Выше отмечалось, что ночные сцены в «Улиссе» имеют отдаленные аналогии в «Волшебной горе», что в обоих романах кульминацию составляет нечто подобное «Вальпургиевой ночи». Как известно, ночной эпизод в «Улиссе» получил название «Цирцея». Цирцея упоминается и в «Волшебной горе»: «Бегите из этого болота, с этого острова Цирцеи, вы недостаточно Одиссей, чтобы безнаказанно пребывать на нем!» — говорит Сеттембрини Гансу Касторпу (т. 3, стр. 344). Самоназвание «Волшебная гора» указывает на мифологическую параллель —легенду о семилетнем пребывании миннезингера XIII в. Тангейзера в плену у Венеры в чудесном гроте горы Гёрзельбург (легенда эта использована Вагнером в опере «Тангейзер»). Здесь «Венера» выступает в роли Цирцеи, неоднократно говорится, что Ганс Касторп «заколдован» (метафорически, конечно). Манновская «Венера» — это мадам Шоша с ее греховным, болезненным и тонким очарованием и моралью пылкой «самопотери». Как сильно мифологизированный символ вечно женственного начала, пассивного и иррационального, она вполне сопоставима с грубоватой мещанкой Молли с ее вечным женским «да» (этим словом кончается роман Джойса) при всем различий их видимых «характеров». На мифологическом уровне противоречие между развратной Молли и верной Пенелопой преодолевается, они сливаются в некоей персонификации матери-земли. Блума примиряет с изменами жены мысль о том, что не только муж, но и любовники могут трактоваться как «ритуальные» жертвы богини. Та же ритуальная мифологема гораздо более подробно развернута в «Волшебной горе».
Любовная связь Ганса Касторпа с Клавдией Шоша во время карнавала (его прямо называют «карнавальным рыцарем») на масленицу, ее исчезновение на следующий день и возвращение через определенный срок с новым любовником — голландским богачом Пеперкорном — хорошо укладывается в схему «священной свадьбы» богини, приуроченной к календарным аграрным празднествам. К этому надо прибавить, что Пеперкорн тут же устраивает для всех веселую попойку, имеющую характер вакхического пиршества и названную им самим «праздником жизни».

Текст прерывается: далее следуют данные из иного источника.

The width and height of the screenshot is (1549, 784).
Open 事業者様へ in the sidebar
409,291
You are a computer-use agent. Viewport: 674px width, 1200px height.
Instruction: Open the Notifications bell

Да и он сам, прославляющий иррациональные силы жизни, парадоксальным образом ассоциируется с Вакхом-Дионисом, разумеется не без оглядки на ницшевскую антитезу Диониса и Аполлона. Самоубийство Пеперкорна из-за наступившего бессилия («поражение чувства перед лицом жизни», как он выражается, — т. 4, стр. 315) ведет к другой, но весьма близкой ритуально-мифологической параллели — к описанной Фрейзером в его знаменитой «Золотой ветви» ритуальной смене царя-жреца путем умерщвления одряхлевшего царя, у которого иссякла половая, а тем самым и магическая сила. «Царственность» Пеперкорна всячески подчеркивается. Ритуальное умерщвление царя-жреца, согласно реконструкции Фрейзера, совершается после поединка с более молодым соперником. В романе Т. Манна ситуация как бы перевернута: здесь сначала старый Пеперкорн занимает место молодого Касторпа, и последний с этим примиряется, а после того как Пеперкорн своим самоубийством очищает ему место, он не пытается этим воспользоваться. Вместо ритуального поединка — борьба великодуший. Однако своеобразной травестией этого фрагмента мифологемы можно считать поединок Сеттембрини и Нафты, поскольку самоубийство Нафты и самоубийство Пеперкорна, безусловно, не могут не ассоциироваться, вопреки тому что они контрастны по своему внутреннему смыслу. Особая ирония заключается именно в том, что жизненная борьба за женщину принимает форму борьбы великодуший, а интеллектуальный спор переходит в дуэль. Приведенные ритуально-мифологические мотивы тесно связаны с культом и мифом умирающего и воскресающего бога, который занимает центральное место в «Золотой ветви» Фрейзера и на который имеются многочисленные намеки и в «Волшебной горе», и в «Улиссе», а в особенности в «Иосифе и его братьях» и «Поминках по Финнегану», о чем речь пойдет ниже.